[ 
https://issues.apache.org/jira/browse/HIVE-26722?page=com.atlassian.jira.plugin.system.issuetabpanels:all-tabpanel
 ]

Alessandro Solimando updated HIVE-26722:
----------------------------------------
    Description: 
h1. Reproducer

Consider the following query:
{code:java}
set hive.cbo.rule.exclusion.regex=ReduceExpressionsRule\(Project\);

CREATE EXTERNAL TABLE t (a string, b string);
INSERT INTO t VALUES ('1000', 'b1');
INSERT INTO t VALUES ('2000', 'b2');

SELECT * FROM (
  SELECT
   a,
   b
  FROM t
   UNION ALL
  SELECT
   a,
   CAST(NULL AS string)
   FROM t) AS t2
WHERE a = 1000;EXPLAIN CBO
SELECT * FROM (
  SELECT
   a,
   b
  FROM t
   UNION ALL
  SELECT
   a,
   CAST(NULL AS string)
   FROM t) AS t2
WHERE a = 1000; {code}
 

The expected result is:
{code:java}
1000    b1
1000    NULL{code}
An example of correct plan is as follows:
{noformat}
CBO PLAN:
HiveUnion(all=[true])
  HiveProject(a=[$0], b=[$1])
    HiveFilter(condition=[=(CAST($0):DOUBLE, 1000)])
      HiveTableScan(table=[[default, t]], table:alias=[t])
  HiveProject(a=[$0], _o__c1=[null:VARCHAR(2147483647) CHARACTER SET 
"UTF-16LE"])
    HiveFilter(condition=[=(CAST($0):DOUBLE, 1000)])
      HiveTableScan(table=[[default, t]], table:alias=[t]){noformat}
 

Consider now a scenario where expression reduction in projections is disabled 
by setting the following property{_}:{_}
{noformat}
set hive.cbo.rule.exclusion.regex=ReduceExpressionsRule\(Project\);
{noformat}
In this case, the simplification of _CAST(NULL)_ into _NULL_ does not happen, 
and we get the following (invalid) result:
{code:java}
1000    b1{code}
produced by the following invalid plan:
{code:java}
CBO PLAN:
HiveProject(a=[$0], b=[$1])
  HiveFilter(condition=[=(CAST($0):DOUBLE, 1000)])
    HiveTableScan(table=[[default, t]], table:alias=[t]) {code}
h1. Problem Analysis

At 
[HiveFilterSetOpTransposeRule.java#L112|https://github.com/apache/hive/blob/297f510d3b581c9d4079e42caa28aa84f8486012/ql/src/java/org/apache/hadoop/hive/ql/optimizer/calcite/rules/HiveFilterSetOpTransposeRule.java#L112]
 the _RelMetadataQuery::getPulledUpPredicates_ method infers the following 
predicate due to the CAST(NULL) in the projection:
{code:java}
(=($1, CAST(null:NULL):VARCHAR(2147483647) CHARACTER SET "UTF-16LE")){code}
When the CAST is simplified to the NULL literal, the IS_NULL($1) predicate is 
inferred.

In 
[HiveFilterSetOpTransposeRule.java#L114-L122|https://github.com/apache/hive/blob/297f510d3b581c9d4079e42caa28aa84f8486012/ql/src/java/org/apache/hadoop/hive/ql/optimizer/calcite/rules/HiveFilterSetOpTransposeRule.java#L114-L122],
 the rule checks if the conjunction of the predicate coming from the filter 
(here =(CAST($0):DOUBLE, 1000)) and the inferred predicates is satisfiable or 
not, under the _UnknownAsFalse_ semantics.

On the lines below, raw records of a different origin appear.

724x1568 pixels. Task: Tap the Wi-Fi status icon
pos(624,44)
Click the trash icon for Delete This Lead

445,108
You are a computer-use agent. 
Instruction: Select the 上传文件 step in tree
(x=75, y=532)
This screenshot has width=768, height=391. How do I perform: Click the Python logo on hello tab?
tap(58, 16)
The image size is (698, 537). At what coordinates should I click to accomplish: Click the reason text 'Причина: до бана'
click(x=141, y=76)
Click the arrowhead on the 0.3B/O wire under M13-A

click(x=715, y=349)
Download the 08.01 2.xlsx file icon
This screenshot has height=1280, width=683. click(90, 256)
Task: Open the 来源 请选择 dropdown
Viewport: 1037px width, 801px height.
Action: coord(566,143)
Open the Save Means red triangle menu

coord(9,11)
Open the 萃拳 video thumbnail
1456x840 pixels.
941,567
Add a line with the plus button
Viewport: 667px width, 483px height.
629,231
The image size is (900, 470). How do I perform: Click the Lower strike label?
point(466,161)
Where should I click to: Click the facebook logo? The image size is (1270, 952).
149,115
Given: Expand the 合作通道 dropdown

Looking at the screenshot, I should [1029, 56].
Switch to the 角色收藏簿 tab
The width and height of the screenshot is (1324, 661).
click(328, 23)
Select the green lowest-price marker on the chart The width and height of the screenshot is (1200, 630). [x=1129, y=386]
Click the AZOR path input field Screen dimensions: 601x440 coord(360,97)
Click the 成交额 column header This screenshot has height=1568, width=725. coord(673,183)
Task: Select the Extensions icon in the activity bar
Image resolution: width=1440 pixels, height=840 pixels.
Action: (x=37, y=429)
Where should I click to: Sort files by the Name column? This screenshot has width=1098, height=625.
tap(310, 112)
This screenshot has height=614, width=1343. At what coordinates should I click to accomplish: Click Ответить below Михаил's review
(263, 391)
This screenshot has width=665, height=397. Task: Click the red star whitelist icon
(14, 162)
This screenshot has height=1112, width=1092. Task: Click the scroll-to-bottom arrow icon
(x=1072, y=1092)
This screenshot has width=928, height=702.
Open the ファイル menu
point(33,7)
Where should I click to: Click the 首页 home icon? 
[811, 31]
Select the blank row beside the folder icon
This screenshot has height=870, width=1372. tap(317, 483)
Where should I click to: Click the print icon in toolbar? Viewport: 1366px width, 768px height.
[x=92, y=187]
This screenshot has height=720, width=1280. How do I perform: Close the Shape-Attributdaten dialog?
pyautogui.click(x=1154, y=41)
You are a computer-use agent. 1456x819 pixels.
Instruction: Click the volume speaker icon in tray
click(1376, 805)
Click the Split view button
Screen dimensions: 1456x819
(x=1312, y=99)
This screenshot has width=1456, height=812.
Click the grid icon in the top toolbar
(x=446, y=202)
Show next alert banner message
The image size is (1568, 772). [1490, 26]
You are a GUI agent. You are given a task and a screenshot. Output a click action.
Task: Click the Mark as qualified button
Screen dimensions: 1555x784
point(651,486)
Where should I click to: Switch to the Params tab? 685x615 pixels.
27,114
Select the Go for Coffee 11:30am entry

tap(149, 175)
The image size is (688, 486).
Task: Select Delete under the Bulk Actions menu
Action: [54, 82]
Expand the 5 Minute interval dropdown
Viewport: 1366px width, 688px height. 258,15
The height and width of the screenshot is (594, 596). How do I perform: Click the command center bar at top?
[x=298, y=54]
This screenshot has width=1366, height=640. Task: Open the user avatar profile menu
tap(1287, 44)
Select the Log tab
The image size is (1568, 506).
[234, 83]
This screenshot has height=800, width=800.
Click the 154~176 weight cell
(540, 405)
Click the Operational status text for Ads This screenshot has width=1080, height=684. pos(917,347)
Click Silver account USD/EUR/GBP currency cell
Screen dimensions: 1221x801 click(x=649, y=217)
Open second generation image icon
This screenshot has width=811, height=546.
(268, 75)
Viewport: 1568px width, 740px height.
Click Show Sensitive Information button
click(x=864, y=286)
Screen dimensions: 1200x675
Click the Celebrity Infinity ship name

To summarize, the following expression is simplified under the _UnknownAsFalse_ 
semantics:
{code:java}
AND((=($1, CAST(null:NULL):VARCHAR(2147483647) CHARACTER SET "UTF-16LE")), 
=(CAST($0):DOUBLE, 1000))
{code}
Under In such semantics, (=($1, CAST(null:NULL):...) evaluates to {_}FALSE{_}, 
because no value is equal to NULL (even NULL itself), AND(FALSE,  
=(CAST($0):DOUBLE, 1000)) necessarily evaluates to _FALSE_ altogether, and the 
UNION ALL operand is pruned.

Only by chance, when _CAST(NULL)_ is simplified to _NULL,_ we avoid the issue, 
due to the _IS_NULL($1)_ inferred predicate, see 
[HiveRelMdPredicates.java#L153-L156|https://github.com/apache/hive/blob/297f510d3b581c9d4079e42caa28aa84f8486012/ql/src/java/org/apache/hadoop/hive/ql/optimizer/calcite/stats/HiveRelMdPredicates.java#L153-L156]
 for understanding how the NULL literal is treated differently during predicate 
inference.

The problem lies in the fact that, depending on the input _RelNode_ that we 
infer predicates from, the semantics is not necessarily {_}UnknownAsFalse{_}, 
but it might be {_}UnknownAsUnknown{_}, like for {_}Project{_}, as in this case.
h1. Solution

In order to correctly simplify a predicate and test if it's always false or 
not, we should build RexSimplify with _predicates_ as the list of predicates 
known to hold in the context. In this way, the different semantics are 
correctly taken into account.

The code at 
[HiveFilterSetOpTransposeRule.java#L114-L121|https://github.com/apache/hive/blob/297f510d3b581c9d4079e42caa28aa84f8486012/ql/src/java/org/apache/hadoop/hive/ql/optimizer/calcite/rules/HiveFilterSetOpTransposeRule.java#L114-L121]
 should be replaced by the following:
{code:java}
final RexExecutor executor =
Util.first(filterRel.getCluster().getPlanner().getExecutor(), RexUtil.EXECUTOR);
final RexSimplify simplify = new RexSimplify(rexBuilder, predicates, executor);
final RexNode x = simplify.simplifyUnknownAs(newCondition, 
RexUnknownAs.FALSE);{code}
This is in line with other uses of simplification, like in Calcite:

[https://github.com/apache/calcite/blob/a0ce3275119f804959cda54d6e7a016ab893c359/core/src/main/java/org/apache/calcite/rel/rules/ReduceExpressionsRule.java#L704-L705]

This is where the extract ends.